:: Page excerpt

Ongoing SC Dispute May Affect Fire Responses

Oct. 27, 2019
A dispute between neighboring Beaufort County fire departments could mean that the closest firefighters won’t always respond first to an emergency.

An ongoing dispute between neighboring fire department jurisdictions in northern Beaufort County could mean that, beginning Friday, the closest firefighters won’t always respond first to an emergency.

Leaders of the Beaufort-Port Royal Fire Department and Burton Fire District say their departments are equipped to keep residents adequately safe despite the latest escalation in the spat.

The municipalities and Burton Fire District have been at odds for more than 20 years over agreements for service and compensation for properties the municipalities have annexed in the Burton area, an unincorporated community in northern Beaufort County.

Under multiple agreements since, Beaufort and Port Royal have each paid Burton Fire District an annual fee for covering the properties now in city or town limits, based on established formulas.

::::
:: Source excerpt

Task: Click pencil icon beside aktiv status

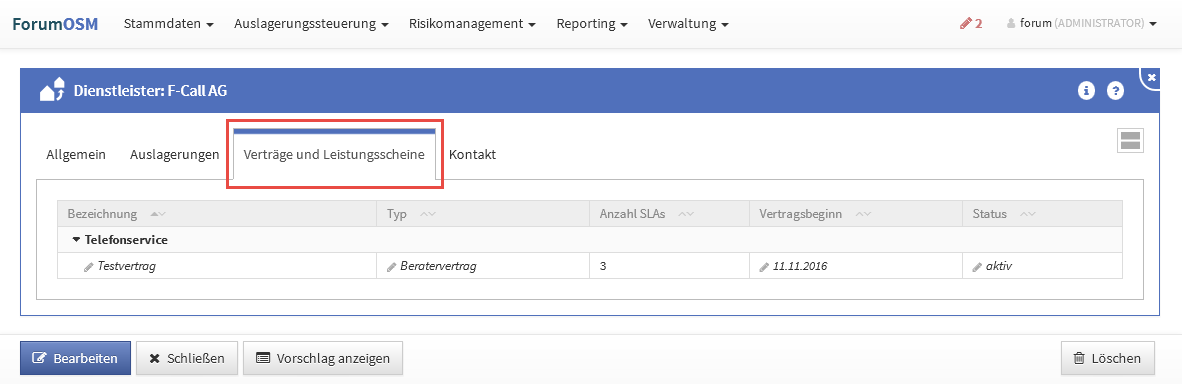Action: (978, 266)
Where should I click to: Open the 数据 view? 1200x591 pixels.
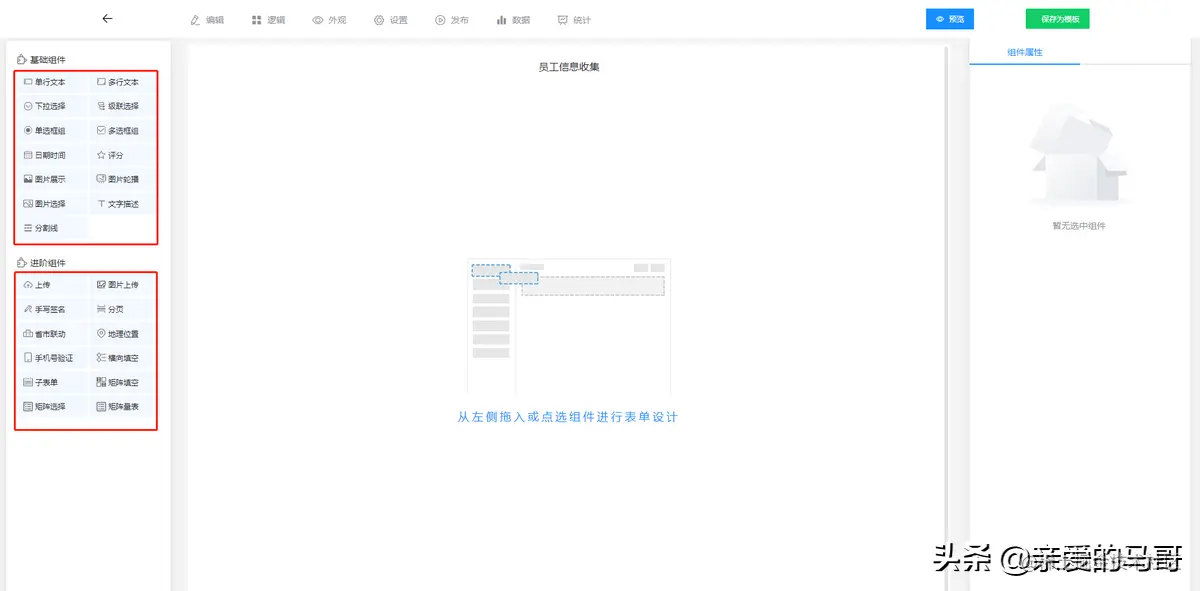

::::

Extend the news article on the Beaufort County fire department dispute, starting right after its last sentence.

The most recent agreement expired in December 2017. The two sides have been working on a resolution since July 2018, with the fire chiefs and a mediator meeting seven times and exchanging hundreds of emails, documents show. The efforts have resulted in more court appeals, and Burton fire officials say they will no longer respond to calls at city and town properties as of Nov. 1.

The issue has become increasingly important as the municipalities grow in numbers and area. Officials with the city of Beaufort and town of Port Royal officially celebrated the grand opening of the department’s fourth fire station on Robert Smalls Parkway this month.

The building is within reach of a growing subdivision annexed into the town of Port Royal, as well as nearby apartment complexes in the town with hundreds of units. The station also responds to calls in nearby unincorporated areas in Burton’s district.

Burton fire officials have contended that serving city and town properties without payment isn’t fair to its taxpayers. Burton Fire Chief Harry Rountree told Beaufort-Port Royal Fire Chief Reece Bertholf that his department plans to stop responding to calls at city and town properties as of the Nov. 1 date service is transferred, according to the drafted plan.

That would mean the closest fire station wouldn’t always receive the call from dispatchers.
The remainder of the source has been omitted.